For starters, we all regularly went by our middle names. My name was Elizabeth (sigh, so fitting right?). Paige was Marie and Meagan was Rose. The middle name rule applied to all but Sarah. She was dubbed Tooty. Simply because that's the sort of abuse little sisters must suffer in the imaginary world of make-believe dominated by a ruthless dictator who has all the makings of a future control freak (who, me?!).

We mapped out each of our homes: Sarah and I's house was properly labeled South Dakota for all its open terrain. Paige and Meagan's house was North Dakota...well, was near our house and the only other state we knew at the time? And Grandma's house, that fancy house that always smelled of potpourri and had the real old fashioned Singer Sewing machine sitting in the living room:

that was Boston.

Our large family also had a special camping spot where we annually met up for a weekend. It was an old ranch nestled in the back hills of the barren NV landscape. And contrary to what was typically dry and dusty terrain, a lush stream and trees ran through a narrow canyon where we would pitch tents and trailers. Papa Dan would often bring the horses too.

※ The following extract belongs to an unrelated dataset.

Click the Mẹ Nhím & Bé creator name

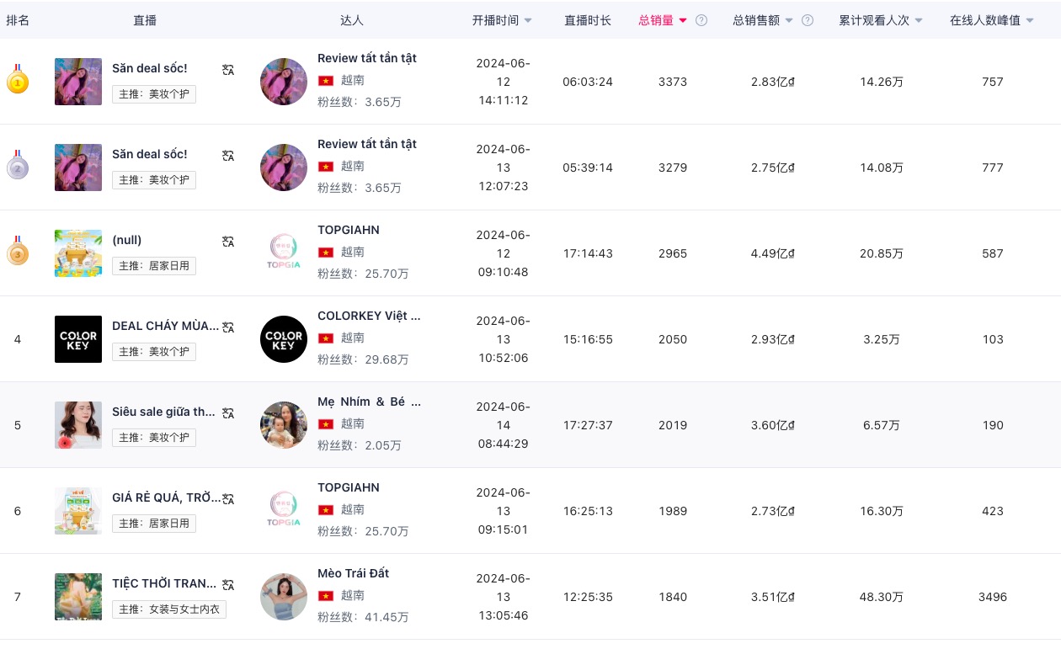[x=369, y=402]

This was a favorite place to meet up and play old'en days. I remember a rainstorm hitting hard one year. We nestled into our tent and watched the storm, mesmerized by the pitter patter of rain falling on our canvas tent. I spent much of the day tucked into my sleeping bag reading The Long Winter. One of the top ten moments of MY LIFE, i tell you. OF. MY. LIFE. I was Laura Ingalls Wilder that day. STRAIGHT UP. METAMORPHOSIS COMPLETE. all of my pioneer fantasies real, tangible.


There is a massive GEEK GENE running through my bloodlines. 

Hopefully Tyler's contributions will diffuse this a bit. The thick strain of geekster coursing fully undiluted through my veins made integration into the middle school scene a bit of a debacle for me, so let's hope with future generations this won't be the case. Soon, I'll be sure to tell lily that if she so chooses to develop an affinity for wearing prairie bonnets around the house, let's go ahead and leave it at home when she's invited to a sleepover party in 7th grade. let's not repeat your mother's mistakes, shall we?

Oh yes, and while I'm handing out advice, now would be a good time to tell your future middle-school self that no other thirteen year-olds read or enjoy The Work and the Glory series. Best to discuss that at a church book club with elderly women. None of your friends will take you up on your invitation to save their babysitting money for a future vacation to tour the Amish Country. Never, ever, mention Doctor Quinn Medicine Woman. And, nobody needs your pumpkin bread recipes either.

However, you will be free to foster whatever bizarre strain of NERD your heart desires within the safe surroundings of our home. I think it is here where you will discover a few other nerd friends just like you. Hopefully your sisters?

And together, I wish your imaginations to be free. Running wild and creating lots and lots of warm memories that will stay with you when you finally step slowly into the real world. It's not nearly as cool, I'm warning you.

Feel free to reserve a small sliver of that remaining imagination for days when reality is so bland and stark and even cruel. Protect your mind. Escape into your books and your interests.

And remember, your imagination doesn't have to look or sound like anyone else's imagination either.

That's what makes it so fun. Mom's dreams and imaginings will not be yours. Your childhood will not just be a remake of my own.

 I know this. I accept this.  I am GRATEFUL for this.

but... you will come tour the Amish country with me one day, yes?